On Wed, Mar 28, 2018 at 17:33:09 +0100, Alex Bennée wrote:
> Emilio G. Cota <cota@braap.org> writes:
> > -bool qht_insert(struct qht *ht, void *p, uint32_t hash);
> > +void *qht_insert(struct qht *ht, void *p, uint32_t hash);
> 
> Hmm this seems needlessly counter intuitive. I realise the potential
> efficiency in overloading success/fail but wouldn't a:
> 
>   bool qht_insert(struct qht *ht, void *p, uint32_t hash, void **existing);
> 
> be conceptually nicer?

Good point, fixed in v2.

Thanks,

		E.

^ permalink raw reply	[flat|nested] 52+ messages in thread

* Re: [Qemu-devel] [PATCH 04/16] tcg: move tb_ctx.tb_phys_invalidate_count to tcg_ctx
  2018-03-29 10:06   ` Alex Bennée
@ 2018-04-05 17:18     ` Emilio G. Cota
  0 siblings, 0 replies; 52+ messages in thread
From: Emilio G. Cota @ 2018-04-05 17:18 UTC (permalink / raw)
  To: Alex Bennée; +Cc: qemu-devel, Paolo Bonzini, Richard Henderson

On Thu, Mar 29, 2018 at 11:06:07 +0100, Alex Bennée wrote:
> Emilio G. Cota <cota@braap.org> writes:
(snip)
> > diff --git a/accel/tcg/translate-all.c b/accel/tcg/translate-all.c
> > index 3a51d49..20ad3fc 100644
> > --- a/accel/tcg/translate-all.c
> > +++ b/accel/tcg/translate-all.c
> > @@ -1072,7 +1072,8 @@ void tb_phys_invalidate(TranslationBlock *tb, tb_page_addr_t page_addr)
> >      /* suppress any remaining jumps to this TB */
> >      tb_jmp_unlink(tb);
> >
> > -    tb_ctx.tb_phys_invalidate_count++;
> > +    atomic_set(&tcg_ctx->tb_phys_invalidate_count,
> > +               tcg_ctx->tb_phys_invalidate_count + 1);
> 
> We do have an atomic_inc helper for this or we need comment that we only
> have atomic_reads() to worry about hence no races.

- [Listed entries]:
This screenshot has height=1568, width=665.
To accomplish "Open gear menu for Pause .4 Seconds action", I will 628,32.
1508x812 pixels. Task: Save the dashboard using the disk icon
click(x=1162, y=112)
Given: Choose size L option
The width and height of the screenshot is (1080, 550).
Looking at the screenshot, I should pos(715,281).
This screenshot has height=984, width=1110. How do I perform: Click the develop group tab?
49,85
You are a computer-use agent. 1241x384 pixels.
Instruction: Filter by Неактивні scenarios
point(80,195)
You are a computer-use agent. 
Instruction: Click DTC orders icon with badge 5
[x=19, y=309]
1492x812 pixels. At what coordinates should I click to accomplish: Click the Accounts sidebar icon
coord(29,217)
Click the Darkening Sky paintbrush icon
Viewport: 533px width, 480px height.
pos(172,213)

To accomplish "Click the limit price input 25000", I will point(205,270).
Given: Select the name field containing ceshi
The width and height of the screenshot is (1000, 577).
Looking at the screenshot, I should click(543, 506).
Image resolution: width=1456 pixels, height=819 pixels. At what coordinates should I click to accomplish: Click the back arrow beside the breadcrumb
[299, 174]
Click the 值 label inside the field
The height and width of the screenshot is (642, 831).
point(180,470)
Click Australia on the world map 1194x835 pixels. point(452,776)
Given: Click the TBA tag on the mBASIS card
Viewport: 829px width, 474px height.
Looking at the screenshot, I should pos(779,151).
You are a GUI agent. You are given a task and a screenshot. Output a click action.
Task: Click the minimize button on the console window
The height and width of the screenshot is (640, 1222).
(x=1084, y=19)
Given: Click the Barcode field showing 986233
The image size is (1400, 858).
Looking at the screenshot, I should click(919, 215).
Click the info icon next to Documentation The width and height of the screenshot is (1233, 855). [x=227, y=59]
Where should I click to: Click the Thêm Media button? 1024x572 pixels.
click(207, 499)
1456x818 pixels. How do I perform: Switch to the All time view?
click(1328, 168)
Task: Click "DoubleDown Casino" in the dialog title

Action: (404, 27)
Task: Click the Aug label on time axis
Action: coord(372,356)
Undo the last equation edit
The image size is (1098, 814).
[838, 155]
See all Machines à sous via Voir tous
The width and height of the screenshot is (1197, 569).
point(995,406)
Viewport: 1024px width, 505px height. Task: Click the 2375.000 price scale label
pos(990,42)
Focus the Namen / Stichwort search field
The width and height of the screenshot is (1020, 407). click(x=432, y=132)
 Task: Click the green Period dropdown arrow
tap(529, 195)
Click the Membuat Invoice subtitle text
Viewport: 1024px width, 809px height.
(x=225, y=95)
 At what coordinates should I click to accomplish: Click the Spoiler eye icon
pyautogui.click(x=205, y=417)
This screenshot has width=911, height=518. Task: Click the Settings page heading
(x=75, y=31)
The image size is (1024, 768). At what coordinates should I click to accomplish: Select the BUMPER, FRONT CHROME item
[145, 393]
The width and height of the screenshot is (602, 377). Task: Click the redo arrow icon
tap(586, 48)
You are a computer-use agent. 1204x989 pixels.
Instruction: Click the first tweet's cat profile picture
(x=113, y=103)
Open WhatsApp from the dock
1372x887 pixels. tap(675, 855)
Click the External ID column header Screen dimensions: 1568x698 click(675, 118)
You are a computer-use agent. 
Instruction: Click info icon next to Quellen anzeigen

- [Task details]: Please name the source file that the quoted diff in the patch discussion modifies.

- [The completed task]: accel/tcg/translate-all.c